Beginning with the line that holds "Task: Open the 1280x800", copy each line exactly through the end of the entries, but leave the pictures out.

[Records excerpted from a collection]

= = =

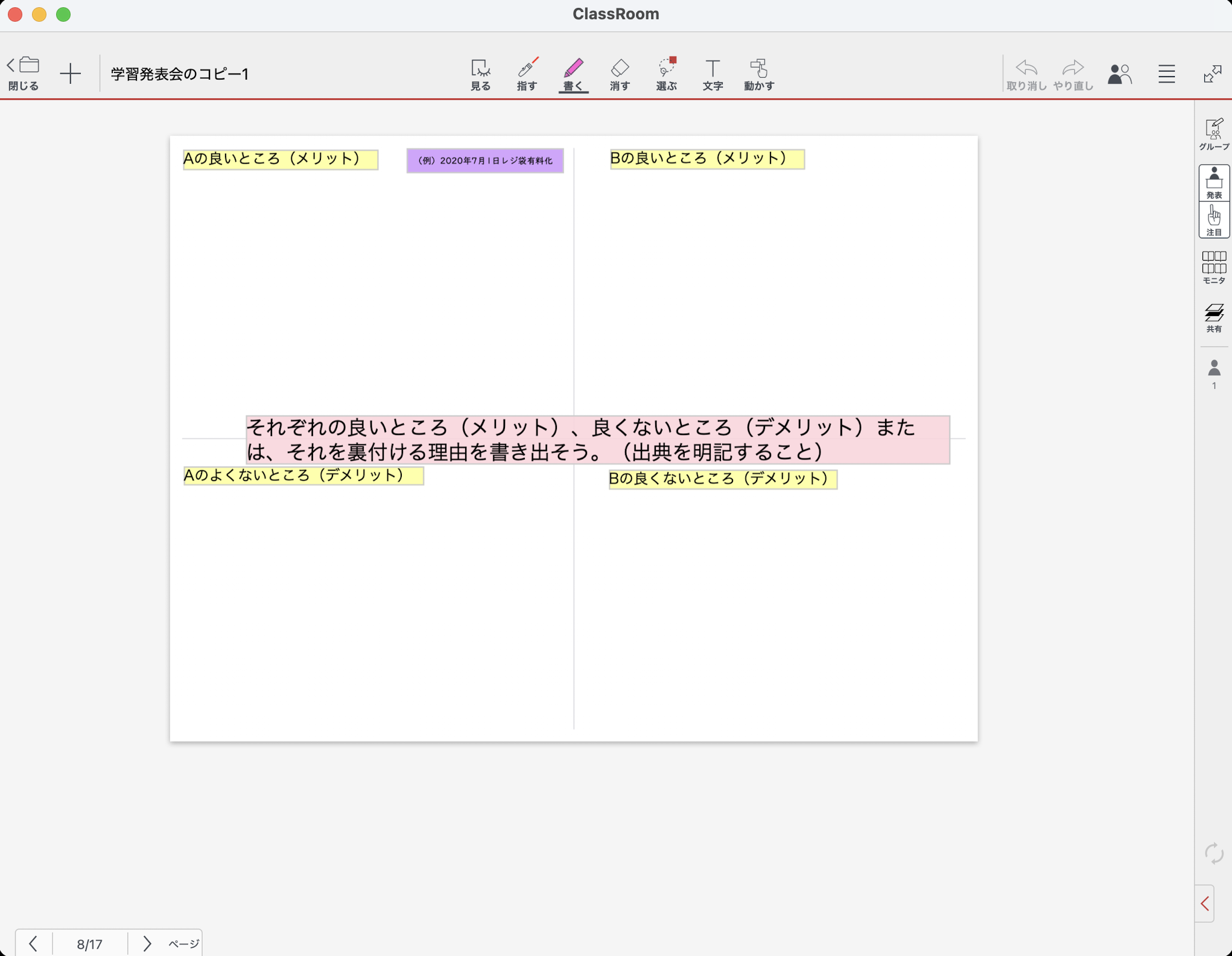This screenshot has width=1232, height=956.
Task: Open the hamburger menu
Action: (x=1166, y=74)
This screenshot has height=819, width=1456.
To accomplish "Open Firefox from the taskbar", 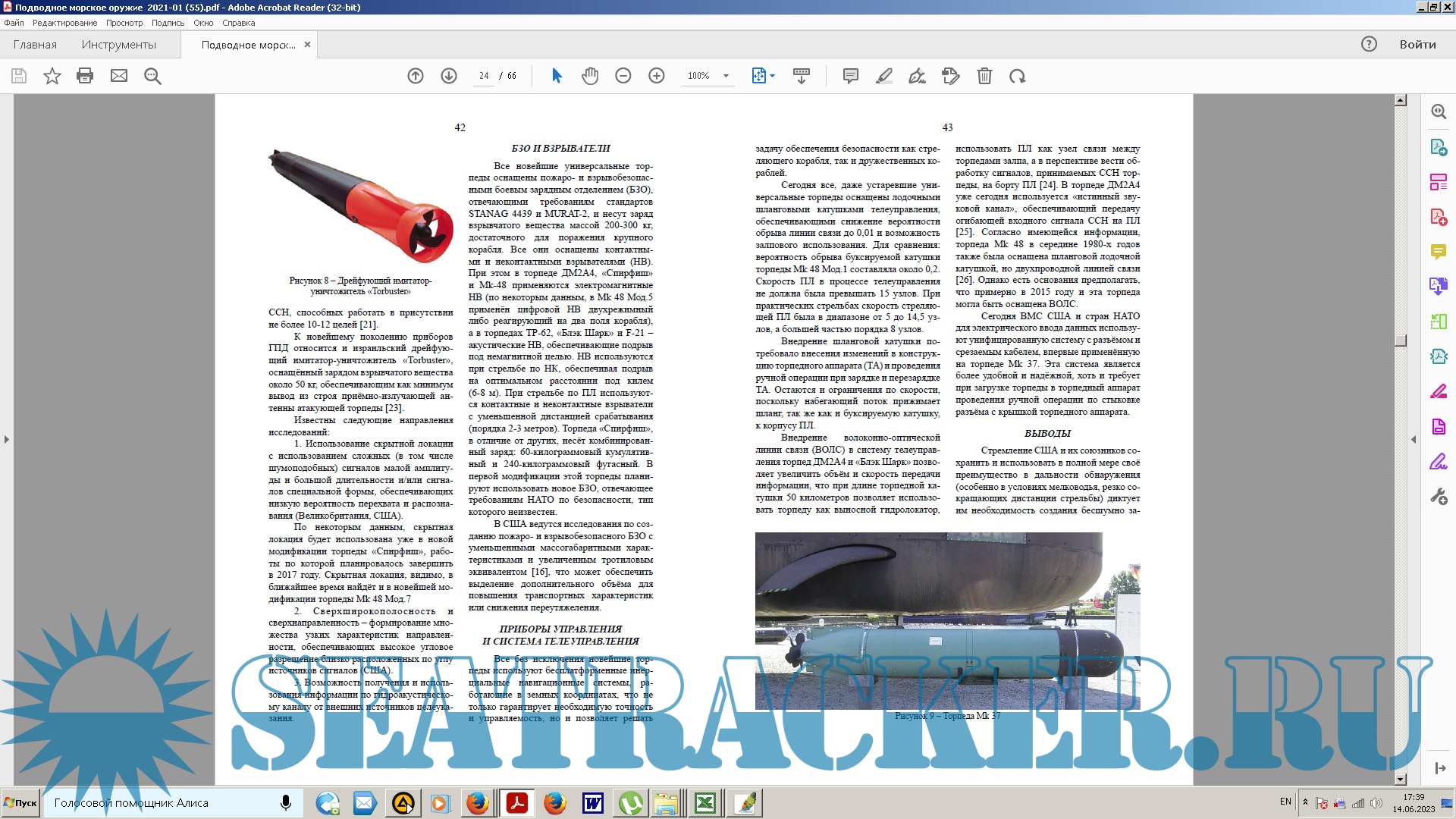I will [477, 802].
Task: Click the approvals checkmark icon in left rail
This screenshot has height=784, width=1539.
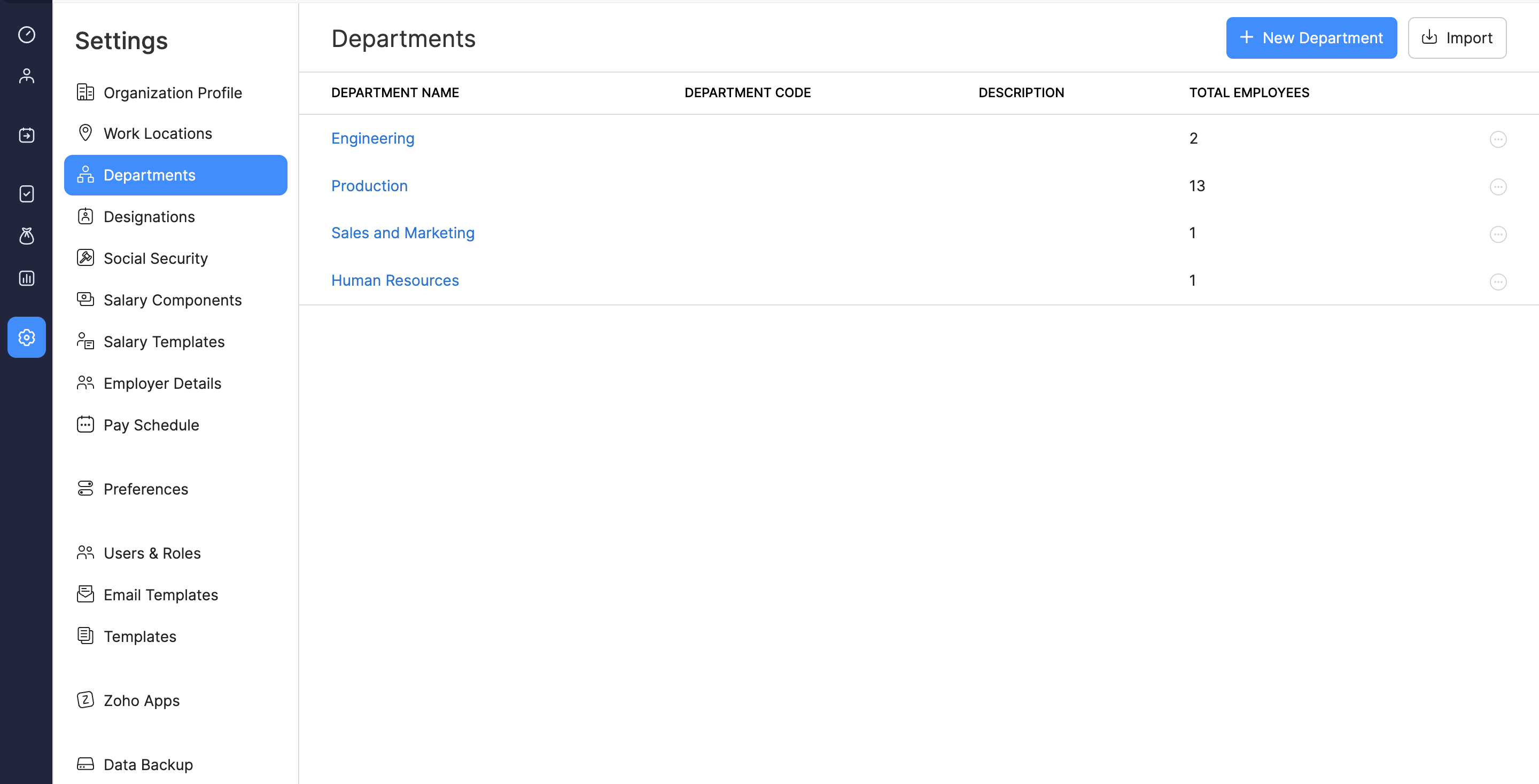Action: pyautogui.click(x=26, y=194)
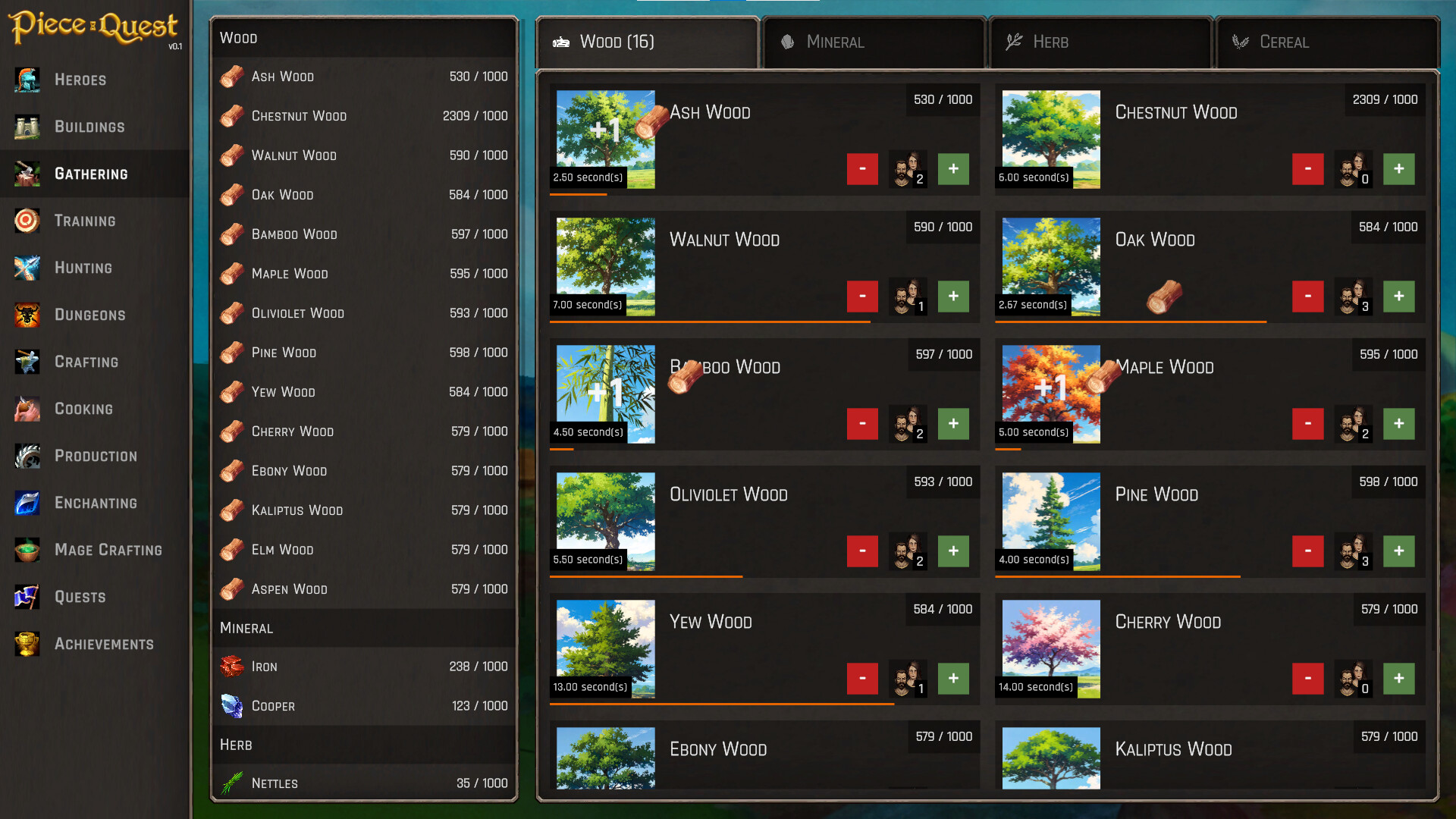Viewport: 1456px width, 819px height.
Task: Select Iron in the resource list
Action: pyautogui.click(x=364, y=667)
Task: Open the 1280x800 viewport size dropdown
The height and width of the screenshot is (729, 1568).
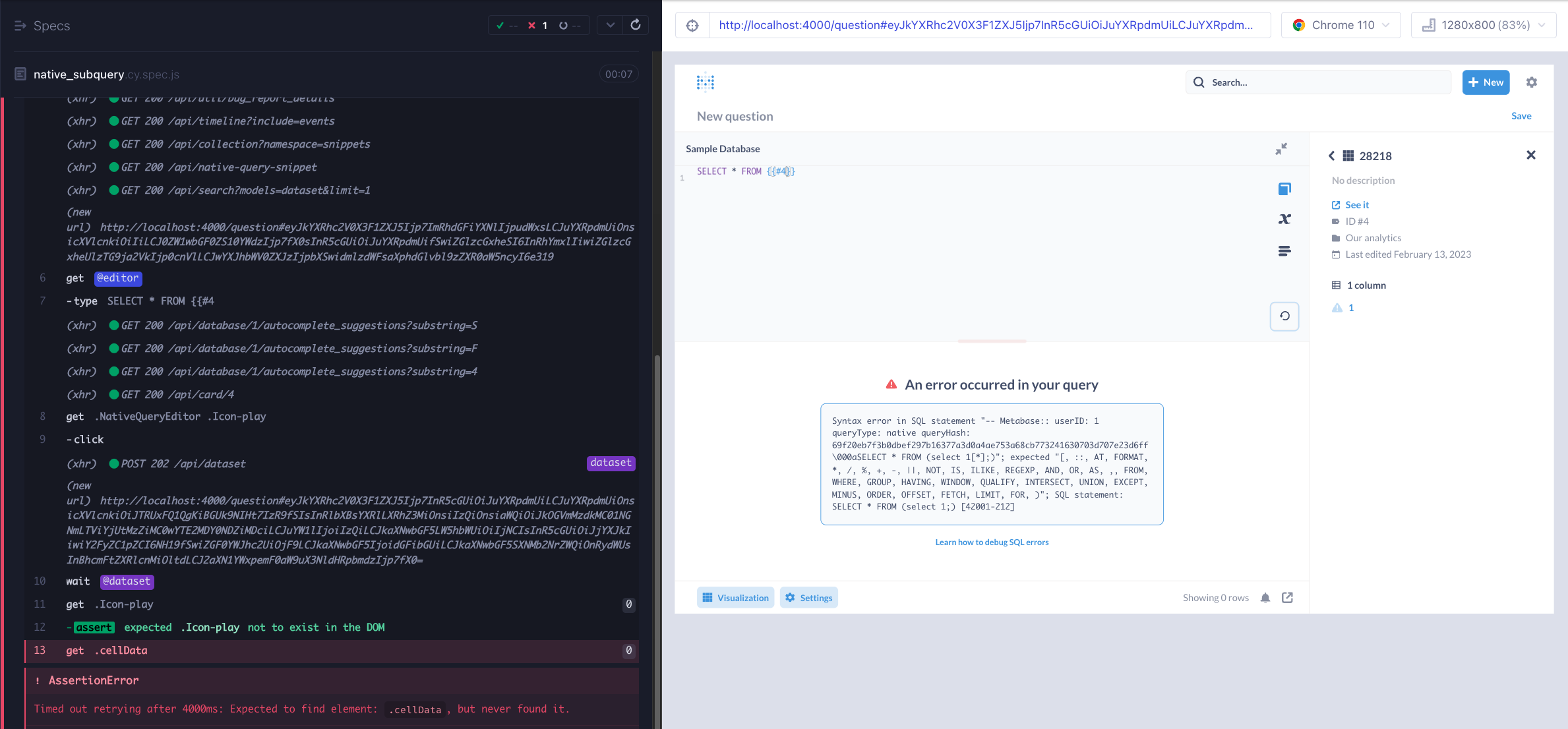Action: [1484, 26]
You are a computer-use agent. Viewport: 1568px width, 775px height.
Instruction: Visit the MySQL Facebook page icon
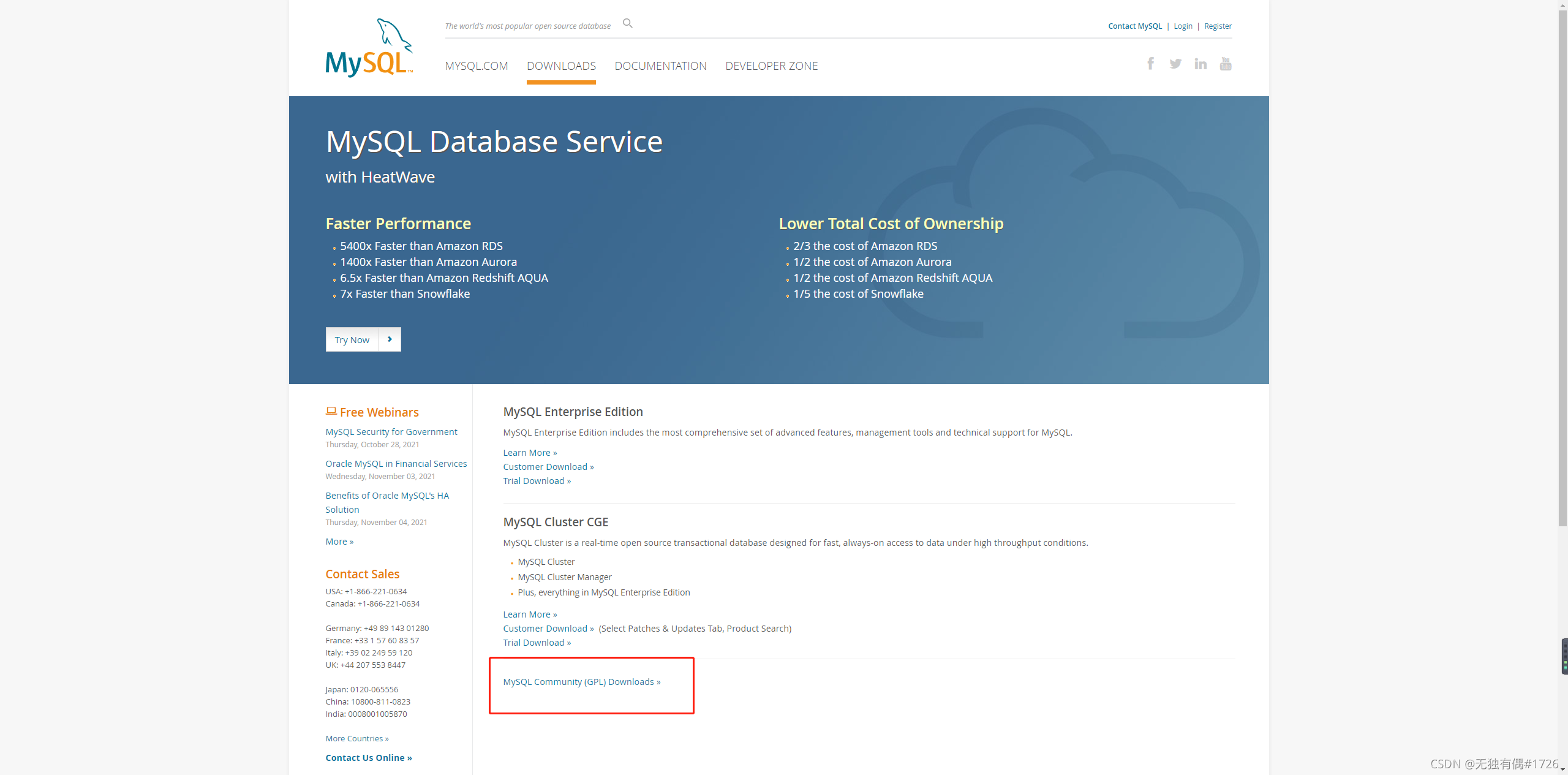click(1150, 64)
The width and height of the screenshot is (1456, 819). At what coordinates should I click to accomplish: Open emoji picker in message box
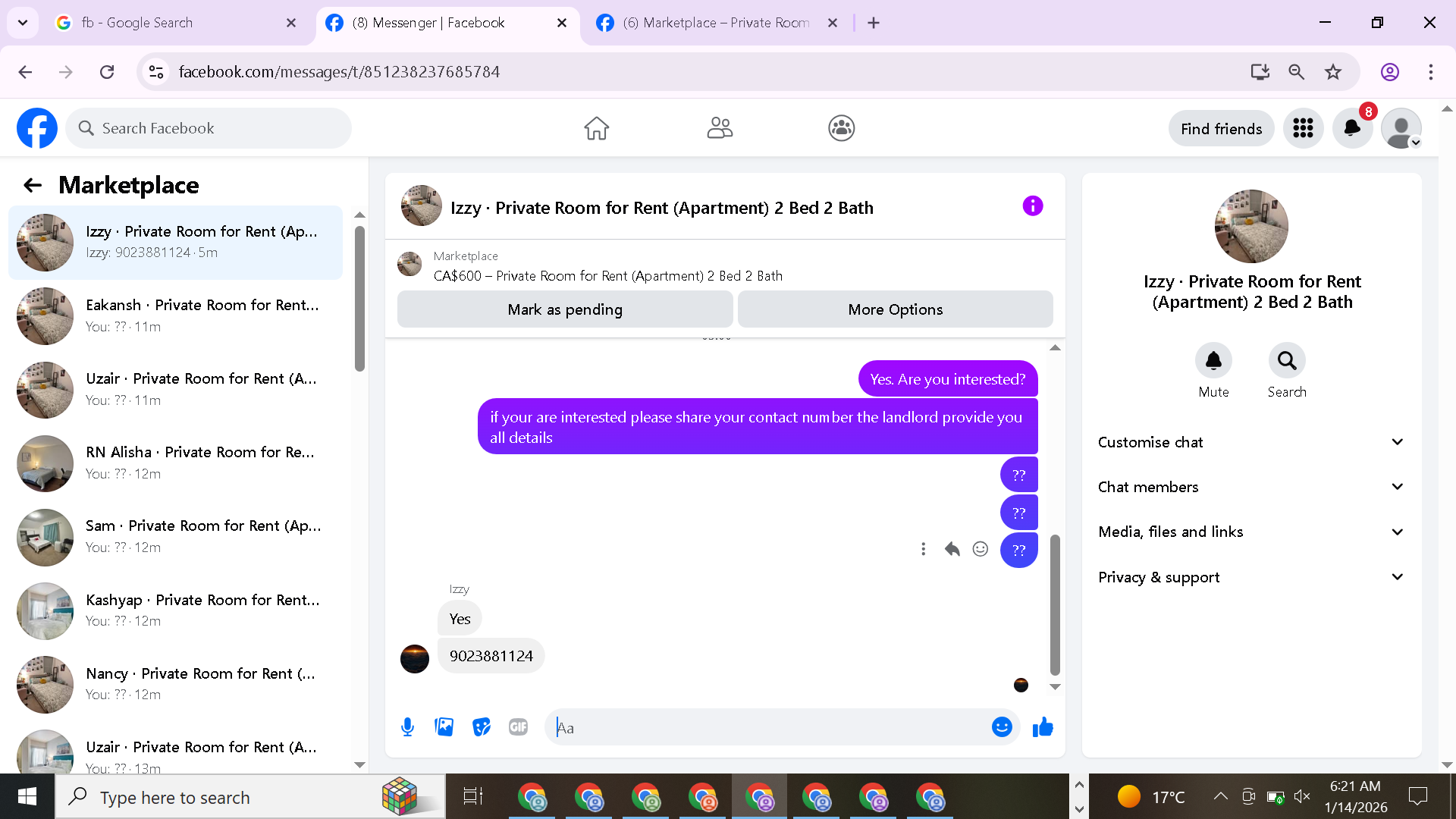(1002, 727)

= = =

**SOLUTION TO THIS TASK**:
Task: Open the 1280x800 viewport size dropdown
The height and width of the screenshot is (729, 1568).
Action: [1484, 26]
You are a computer-use agent. Viewport: 1568px width, 775px height.
Instruction: Visit the MySQL Facebook page icon
click(1150, 64)
The width and height of the screenshot is (1456, 819). At what coordinates should I click to accomplish: Open emoji picker in message box
(1002, 727)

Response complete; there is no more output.